Overall, the movie is a reasonable diversion with a few humorous moments and decent performances by Brendan Fraser and Alex Wolff. Production values are on the level of a television program. Most of the shots are static with more motion from the jiggly-cam camera movement than the actors.

The plot is contrived. Wolff plays a thirteen-year-old genius who feels outcast but lacks the common sense to cut his comically exaggerated Afro that seems better suited to a Mel Brooks farce or one of the Police Academy films, and adds nothing to the narrative other than a raison d'être for a lame title that itself has little to do with the story. He looks and moves like a wannabe rock star, but his musical talents seem limited to playing a toy xylophone.

The greatest contrivance is the rule book for the competition, which includes harebrained rules that provide deus ex machina plot twists. The Whitman College team has an alternate contestant, whose presence facilitates two plot twists, while the Yale team has no alternate, which facilitates another deus ex machina plot twist.

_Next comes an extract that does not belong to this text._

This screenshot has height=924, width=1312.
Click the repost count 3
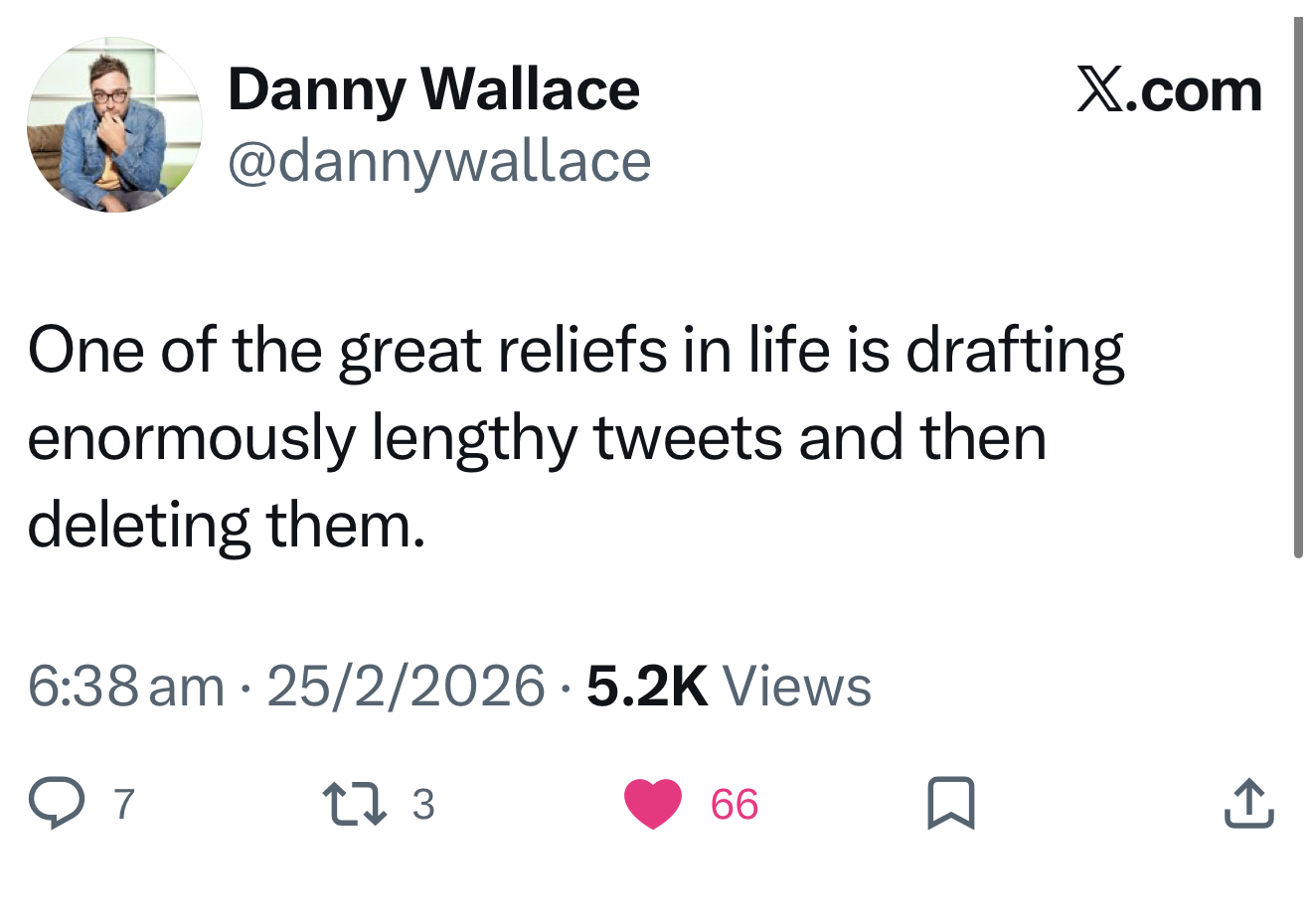pyautogui.click(x=423, y=804)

The questions posed to the contestants more often seem drawn from trivia games than designed to assess intellectual acumen. Most are answered from memory by the contestants. A notable exception asks for the longest English word that can be played on a musical instrument. Several characters mouth words as they attempt to compute the response. But it seems hollow as it doesn't seem credible that they would be able to consider every possible permutation of seven letters that spell words.

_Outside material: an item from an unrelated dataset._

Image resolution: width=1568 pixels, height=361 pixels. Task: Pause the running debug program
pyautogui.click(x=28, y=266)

Nothing in the movie seems quite real. We see the students doing homework, but never attending classes. We don't see any professors. Wolff's character is bullied, but not with any conviction. Brandon's character can pay full tuition, offer a thousand-dollar reward and purchase a commuter van, but he can't replace his decade-old car or even repair the soft top.

Other contrivances include the enrollment of a student known to Fraser's character and the handling of a bet.

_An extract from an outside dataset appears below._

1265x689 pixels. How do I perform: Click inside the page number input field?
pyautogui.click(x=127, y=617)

The central love angle seems credible, but two other romantic subplots don't seem realistic. One involves an older student who aggressively pursues Wolff's character, only to inexplicably morph into a friend and confidant. The other involves Fraser's character breaking off a romance with a college student (played by an actress who looks to be in her mid or late twenties) because the inappropriate age differential seems weird.

The script is largely formulaic. There are mildly amusing moments, but the writers never push the envelope, except with a few homoerotic sight gags that seem more uncomfortable than funny.

The protagonists arrive at the conclusion through plot contrivances and regurgitation of knowledge they apparently had at the beginning of the film. The conflicts they overcome are largely internal, such as shyness and self-doubt. The moral seems to be something to the effect that personal victories don't require external validation. Whatever the film is about, it has nothing to do with being harebrained.